> [What the task asks]: Without the pictures, write out every entry that follows exactly.

> [Information supplied]:
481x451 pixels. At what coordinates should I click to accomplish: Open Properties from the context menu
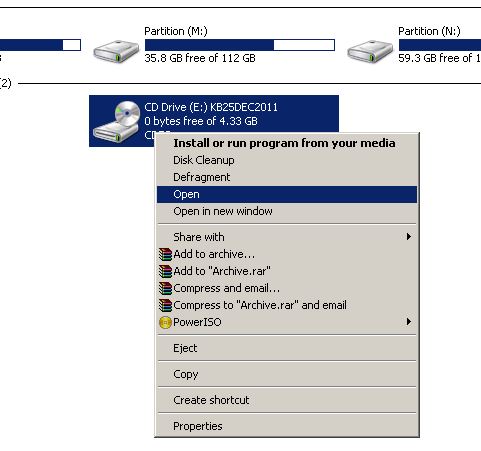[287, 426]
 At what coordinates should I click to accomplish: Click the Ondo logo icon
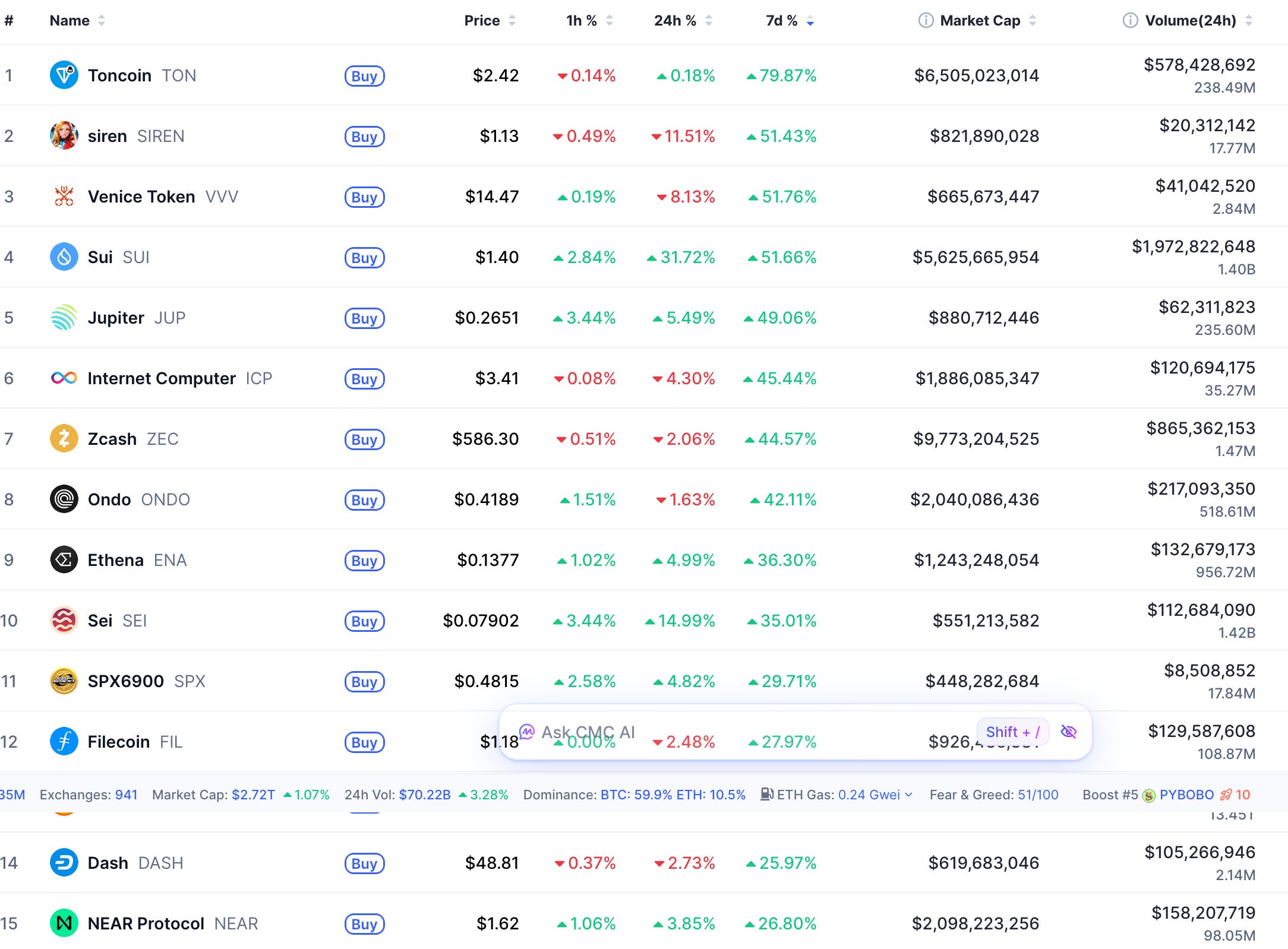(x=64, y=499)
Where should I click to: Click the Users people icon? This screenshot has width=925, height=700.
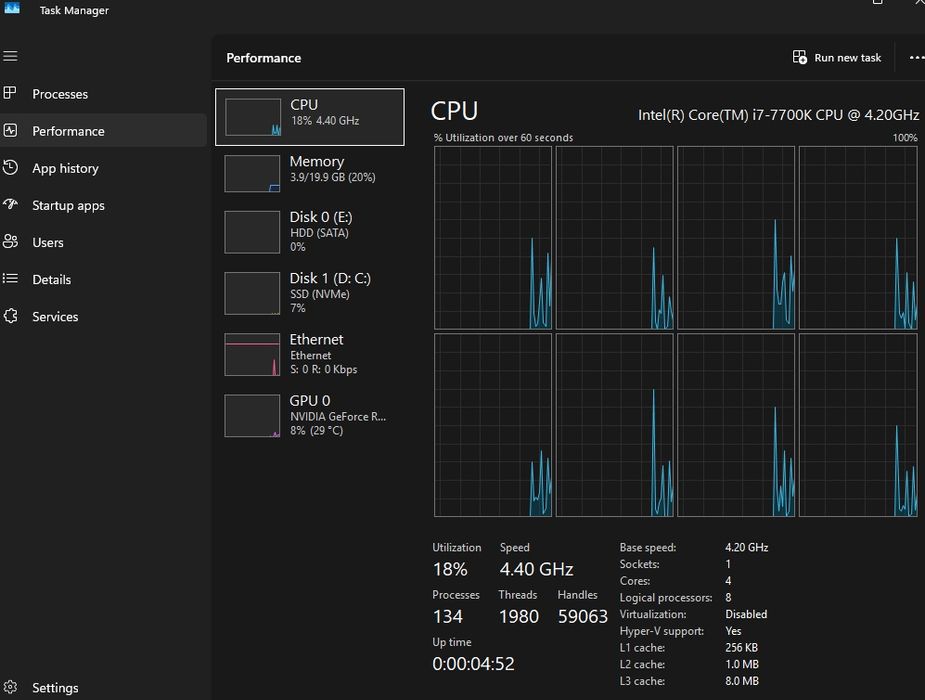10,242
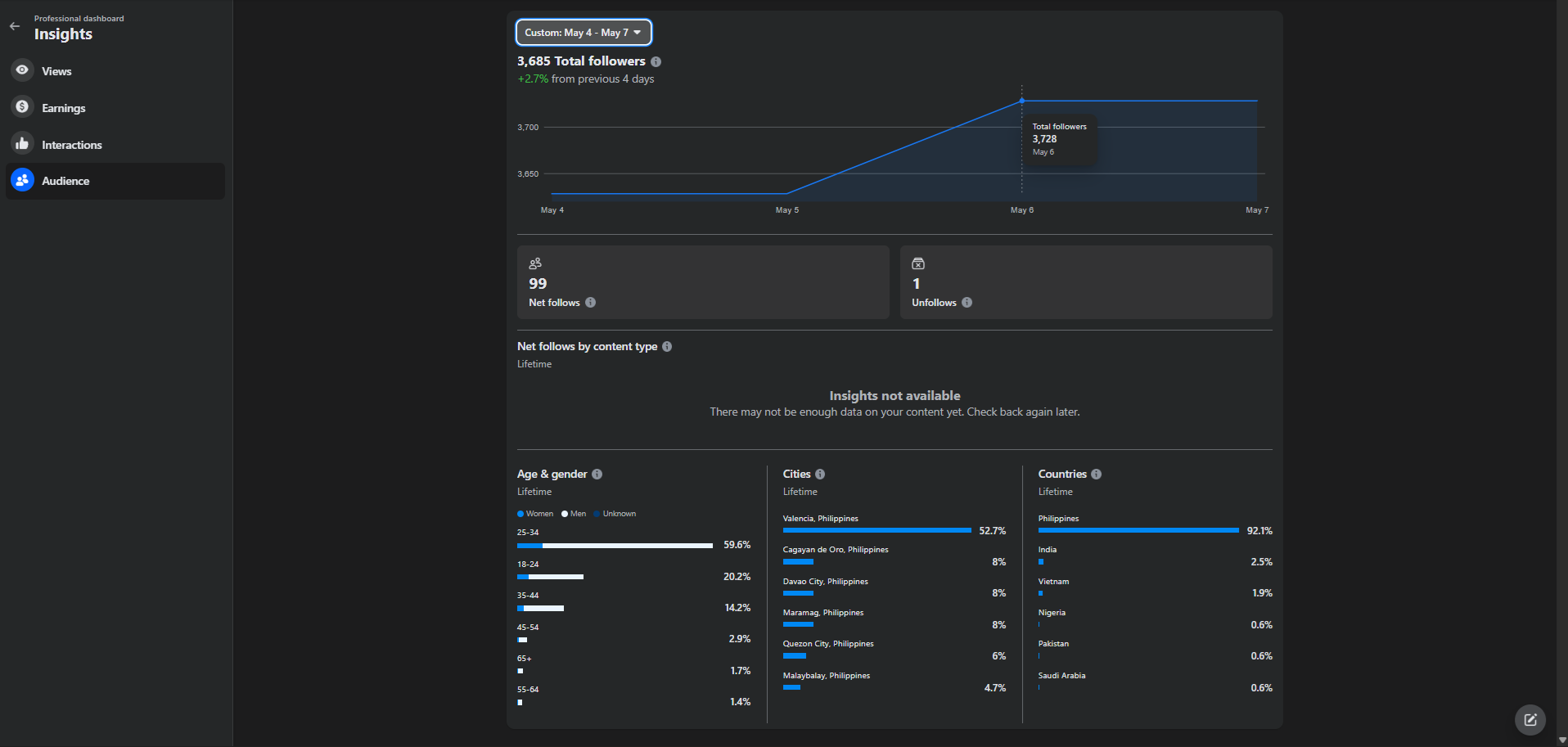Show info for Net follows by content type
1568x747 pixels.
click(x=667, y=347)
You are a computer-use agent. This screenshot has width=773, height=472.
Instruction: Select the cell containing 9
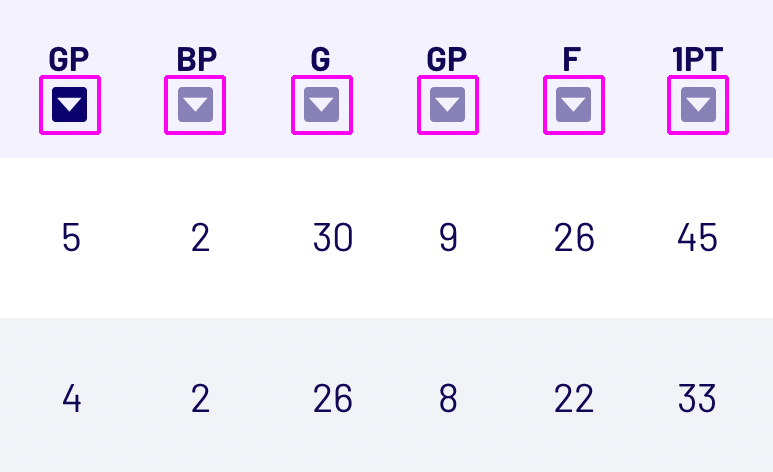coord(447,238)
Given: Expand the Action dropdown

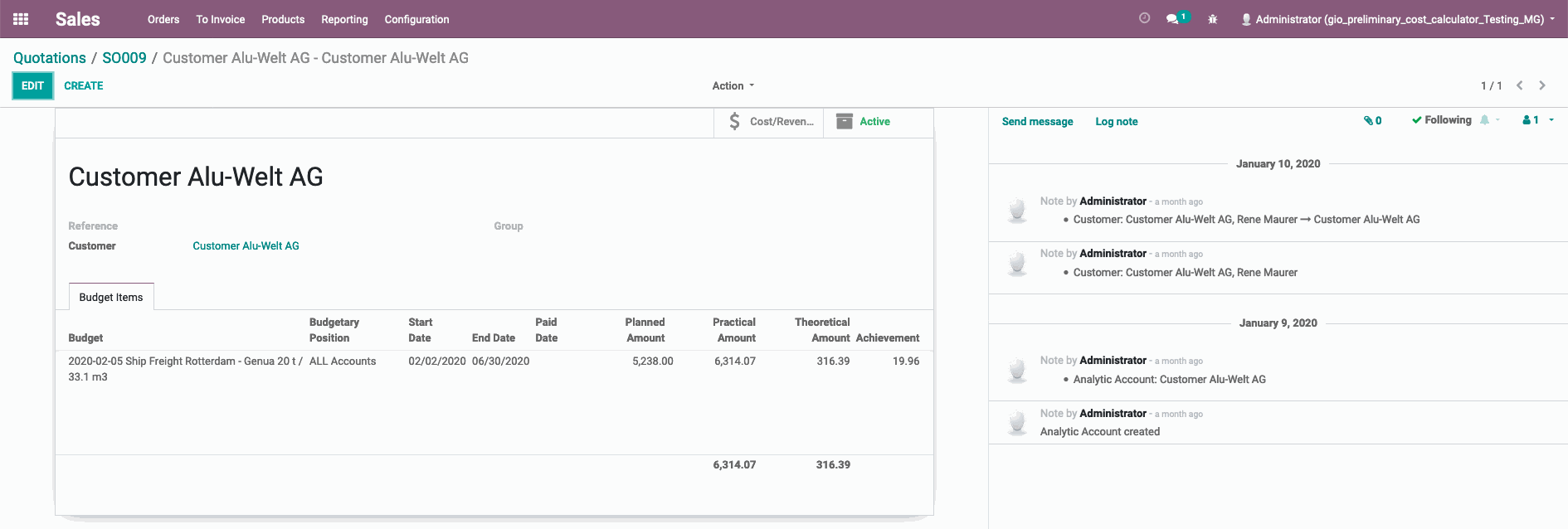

> [Response below]:
481x451 pixels. At what coordinates should I click to accomplish: Open Properties from the context menu
[287, 426]
 At what coordinates should I click to accomplish: Click the Ondo logo icon
(x=64, y=499)
Where should I click to: Click the Users people icon? This screenshot has width=925, height=700.
10,242
Show info for Net follows by content type
1568x747 pixels.
click(x=667, y=347)
You are a computer-use agent. This screenshot has width=773, height=472.
Instruction: Select the cell containing 9
coord(447,238)
Given: Expand the Action dropdown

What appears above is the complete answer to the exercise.